An ASR tool is a system where a machine such as a computer is 
programmed to recognise and act on spoken language. The most 
familiar usage of ASR systems is the conversion of speech input 
into text output. ASR systems use several components to recognise 
speech, one of the most important being the acoustic model. An 
acoustic model is created by taking audio recordings of speech and 
their text transcripts, and using software to create a statistical 
knowledge base of the sounds that make up each word in a process 
known as speech training. 

The issue of building a high-quality acoustic model is arguably 
the most complex and the most important one in ASR systems [9- 
1 1] . This is because the acoustic model depends on both the 
quality and quantity of the recordings. However, in ASR system 
development, one prominent issue in acoustic model building is 
the availability of a speech database with sufficient quality and 
quantity. The lack of speech database is more apparent for the 
speech-impaired community, where their physical limitation 
hinders the accumulation of sufficient data to fill a speech 
database large enough for building an effective speech acoustic 
model [12-14]. 

Due to the scarcity of speech databases available for dysarthric 
speakers, the creation of an acoustic model trained exclusively in 
pathological speech is a difficult task. As such, two alternatives can 
be considered when developing ASR systems for people with 
dysarthria. The first one, which is a crude approach, is to use an 
unimpaired (normal speech) speech acoustic model to recognise 
impaired (dysarthric) speech. However, the speech of a dysarthric 
speaker has very low speech intelligibility, causing typical measures 
of speech acoustics to have values in ranges that are very different 
from those for unimpaired speech [15]. It is unlikely then that the 
acoustic models trained in unimpaired speech will be able to adjust 
to this mismatch [16,17]. 

An alternative solution to the scarcity of dysarthric speech is the 
use of adaptation techniques where a source model, which can be 
an unimpaired speech acoustic model, is transformed to be more 
reflective of the speech features of dysarthric speakers. Adaptation 
seems to be an approach worth pursuing to overcome the obstacles 
in developing ASR systems for dysarthric speech. 

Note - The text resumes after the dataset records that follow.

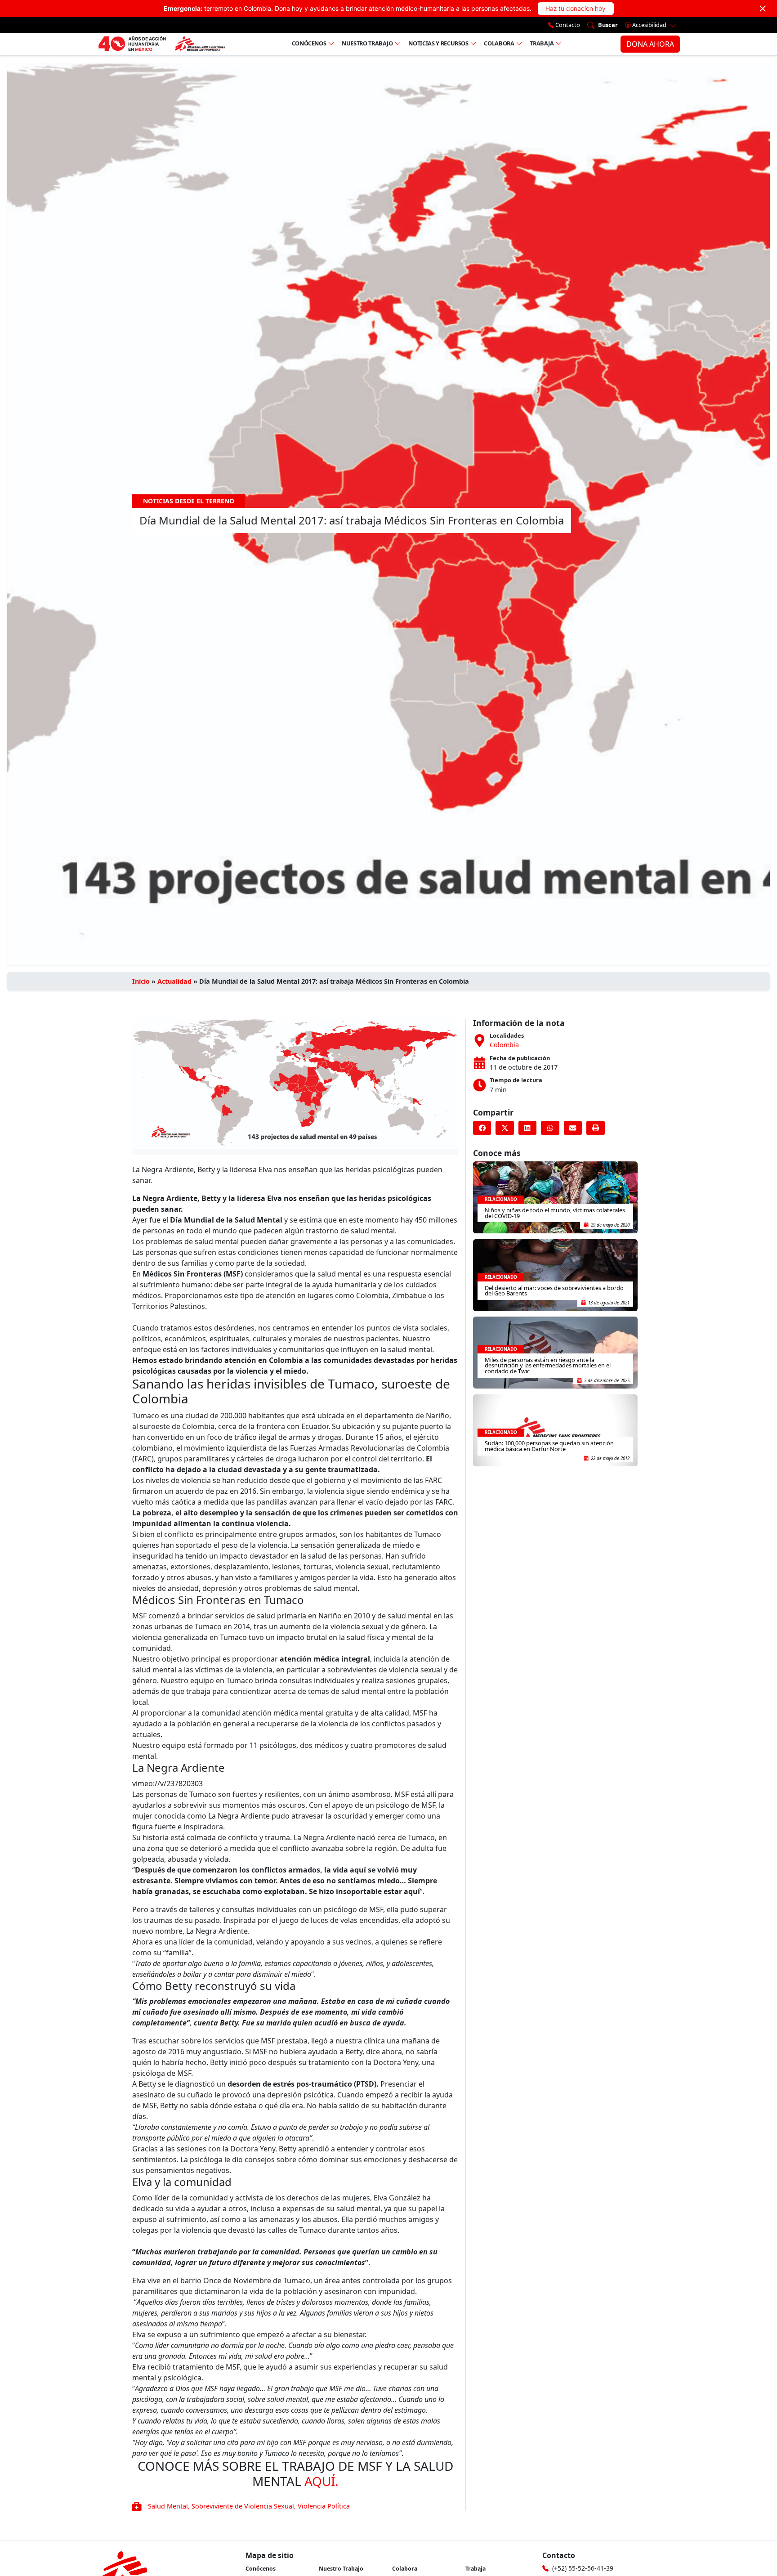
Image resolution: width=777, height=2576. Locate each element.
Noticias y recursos (438, 43)
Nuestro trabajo (367, 43)
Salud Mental (168, 2506)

However, some of the issues that are not well addressed in 
existing research on ASR systems for dysarthric speakers include 
the use of the most effective adaptation technique and the most 
suitable source model for performing model adaptation. This is 
because an acoustic model derived from model adaptation must be 
able to interpret variations of speech properties for differing levels 
of severity of dysarthric speech [4,5,18]. 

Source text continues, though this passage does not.